The Michigan Wolverines hockey team took the ice for practice on March 12, just as they would on any ordinary Thursday. However, the team reconvened post-practice as news broke that their season was cancelled as a result of the COVID-19 outbreak. The news was disheartening for the No. 14-ranked Wolverines and especially for the senior class, including New York Islanders prospect Nick Pastujov, who had their college careers ended as a result of such extraordinary circumstances.
"It was definitely a weird situation since we actually got on the ice for practice that day," Pastujov said. "We had heard rumblings, but it wasn't until after [practice] when we had a team meeting that we got the official word. It was frustrating and disappointing in that moment, but then you think, what can you do about it? It's out of your control and there's obviously more at stake happening around the world. It's one of those things."
In the weeks since, Pastujov has digested the initial shock and is relishing in his remaining time as a student. He has remained on campus in Ann Arbor where he resides in a house with a few of his teammates, including his younger brother Michael, who is a junior. Pastujov is still training and taking online classes to complete his degree in Economics, which finishes this May.
With his college career officially bookended, the Isles' 2016 seventh rounder (193rd overall) reflected on what it meant to play for the University of Michigan the past four years and looked back on some of the triumphs he accomplished during the course of his career.
"[My experience] was everything as advertised and more," Pastujov said. "I couldn't have asked for a better place, team and school to play for. I'm really grateful for everything we were able to do during my time here. It is sad that we aren't able to see what this group could do down the stretch. I think we were the hottest team in college hockey following the Christmas Break or something like that. We were really clicking and coming together there. There were a lot of similarities between this team and the (2018) Frozen Four group. I think that's the hardest part; just that we never got to see what we could have done."
Throughout four years, the left winger-turned center amassed 60 points (25G, 35A) through 136 career games, played in an outdoor game against their rivals, Notre Dame, in 2019 and went to the 2018 Frozen Four. He finished his senior season with a career-best six power-play goals and 27 blocked shots and matched his career-high faceoff win percentage of 55.8% (287-227).
Pastujov was content with how his game had evolved throughout his career and even throughout this last season since attending the Islanders Development Camp over the summer. The left-shot compiled 18 points (9G, 9A) and was plus-five during 36 games of his senior season.
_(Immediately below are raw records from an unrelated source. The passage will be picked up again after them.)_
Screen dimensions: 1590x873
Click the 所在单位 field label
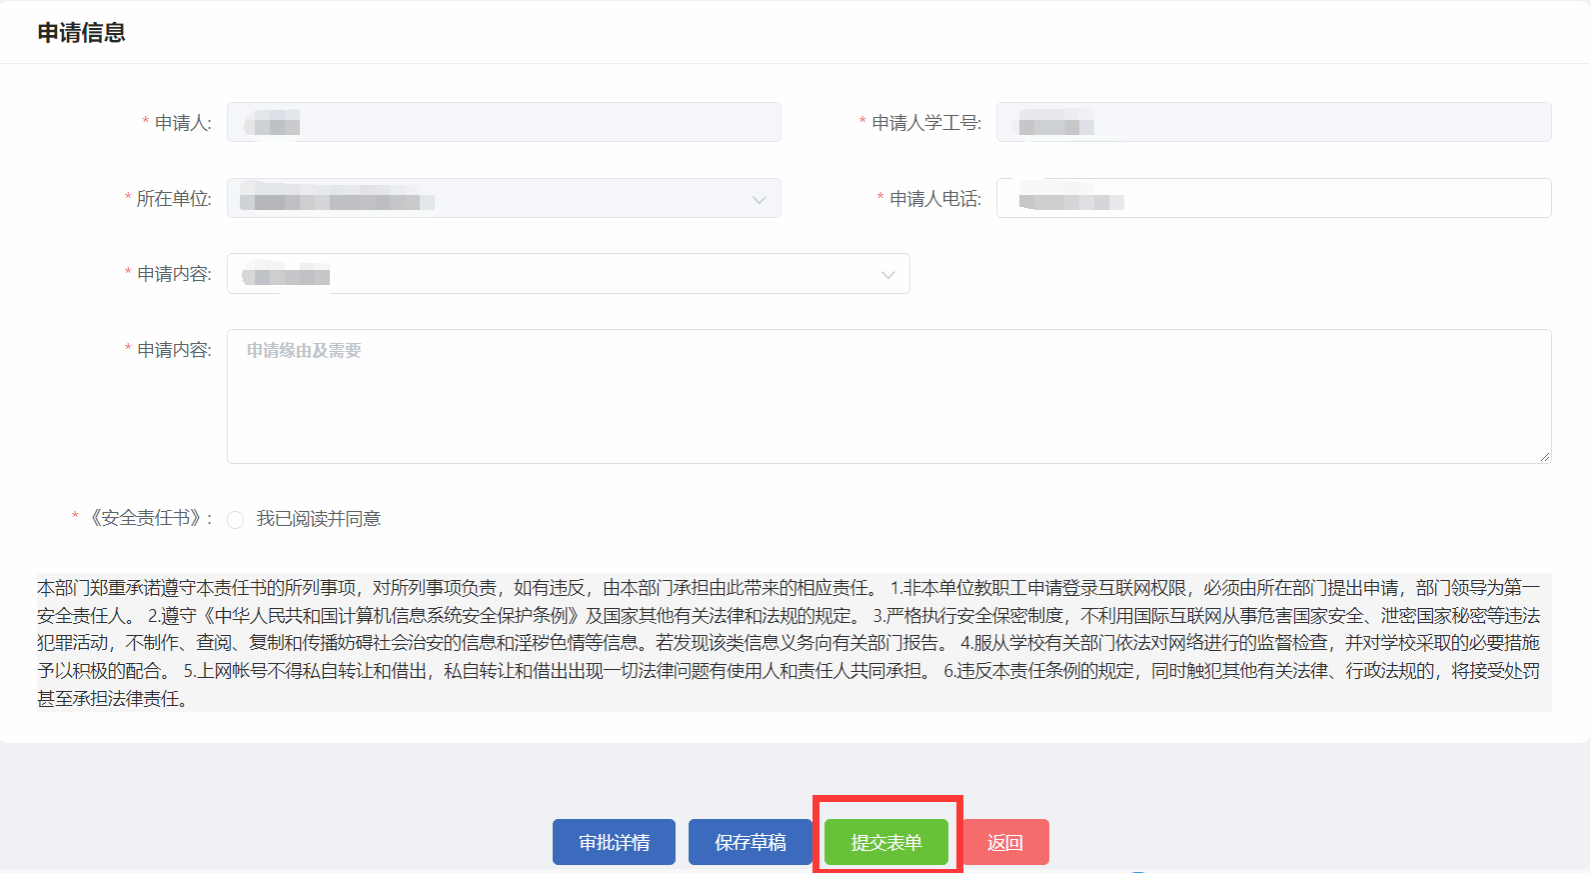coord(174,199)
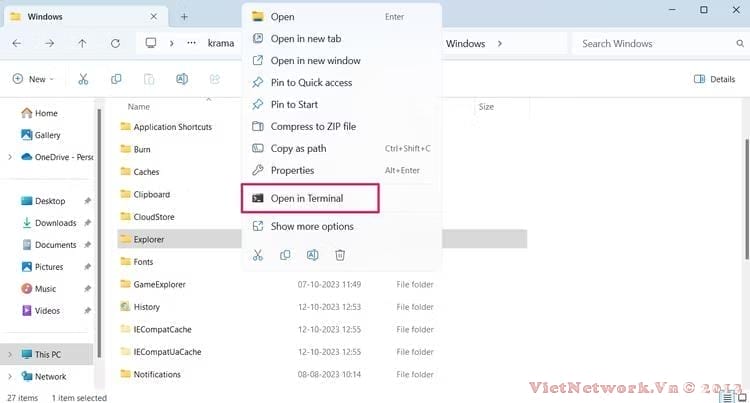Viewport: 750px width, 403px height.
Task: Expand the OneDrive tree node
Action: [x=10, y=157]
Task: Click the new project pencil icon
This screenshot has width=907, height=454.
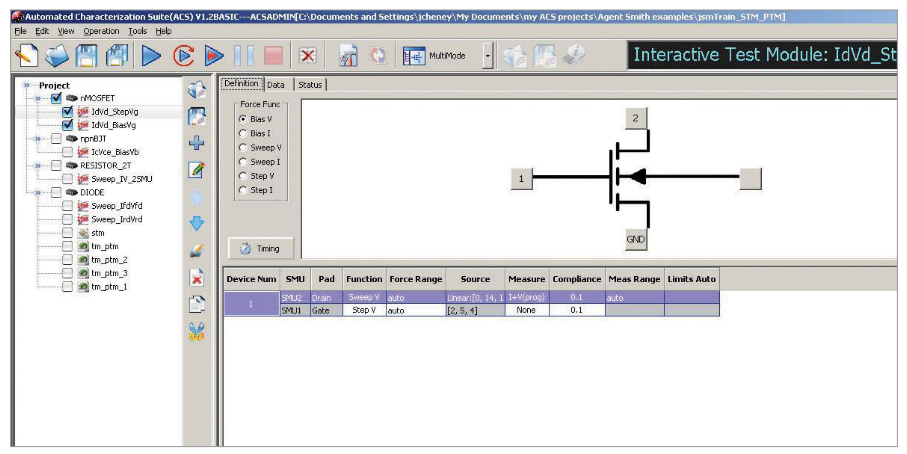Action: click(27, 56)
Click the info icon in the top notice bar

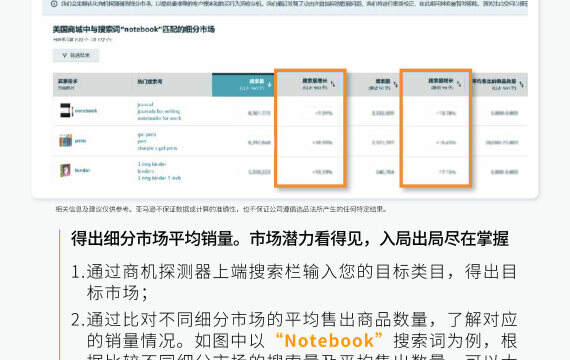tap(54, 4)
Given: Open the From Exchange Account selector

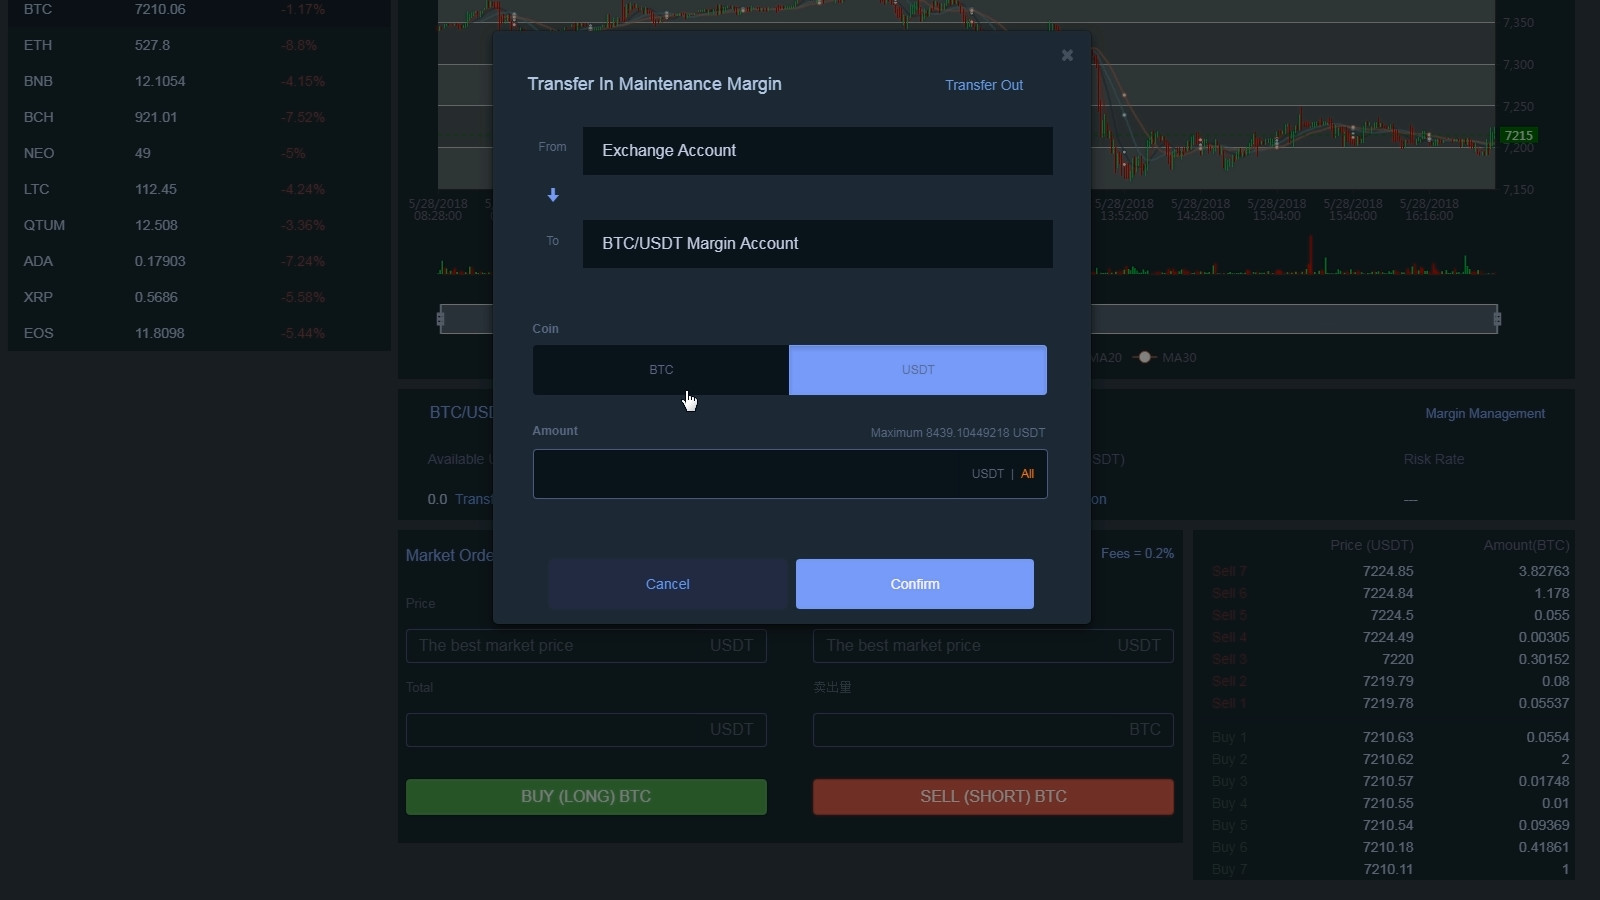Looking at the screenshot, I should click(817, 151).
"I was really happy with my game and feeling pretty confident in myself," Pastujov said. "I think that even during that last Michigan State series [March 6-7], I was playing some of my best hockey...I was on the PP last year too, so it was good to get that responsibility again. This year, our power play was really strong. That unit just clicked. There'd be times when we were frustrated when we came to the bench because we were generating so many good chances, but just didn't capitalize, and that's not necessarily a bad problem to have. Then, I also got some minutes on the PK. I did pretty good there. I only got scored on once when I was out there on a five-on-three. I took a lot of pride in having those extra minutes in those kinds of [special teams] situations."
Pastujov entered his senior season eager for more responsibility and in turn, he was afforded a larger role and critical opportunities. Faceoffs, in particular, were an area in which the 22-year-old hoped to hone.
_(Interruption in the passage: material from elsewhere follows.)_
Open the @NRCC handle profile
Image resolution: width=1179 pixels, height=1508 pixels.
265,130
"It may sound weird, but for me, every faceoff feels so important," Pastujov said. "You feel good when they send you out to take a big draw and feel even better when you win it. If you don't win it, you feel like you let your teammates down. I took a lot of pride in that part of my game. Coming into matchups, I made sure I was prepared. I studied guys' tendencies ahead of time. I was really happy with how I developed that part of my game and just want to keep getting better and be that guy again in the future."
While Pastujov has lived in Michigan since 2014, when he was selected as a member of the U.S. National U17 Team, the Bradenton, Florida native has enjoyed seeing hockey flourish in recent years down in the Sunshine State.
"The hockey community is super tight-knit in Florida," Pastujov said. "It's been really cool, in even just the last couple of years, to see hockey kind of explode and really take off down there. I grew up a Tampa Bay [Lightning] fan, so to see that team become so dominant these last few years has been really good for the sport and for the hockey community. Just to see how far [the sport of hockey] has come since I was growing up to where it's at now. You always want to see the game grow, so it's cool to be a part of that having grown up there."
Pastujov will officially graduate from Michigan at the beginning of May, although the official commencement ceremony has been cancelled due to the pandemic. The Isles prospect is unsure of where next season might take him, but regardless he hopes to get back and resume playing as soon as he can and further his career.
"We'll see what happens next," Pastujov said. "It's nice knowing I set myself up for success either way [with a college degree]. But I'm definitely ready for that next step [with hockey] whatever it might be. I just really want to get back playing, especially with my season ending like this. It'll be really nice once we can get back out there and start playing again."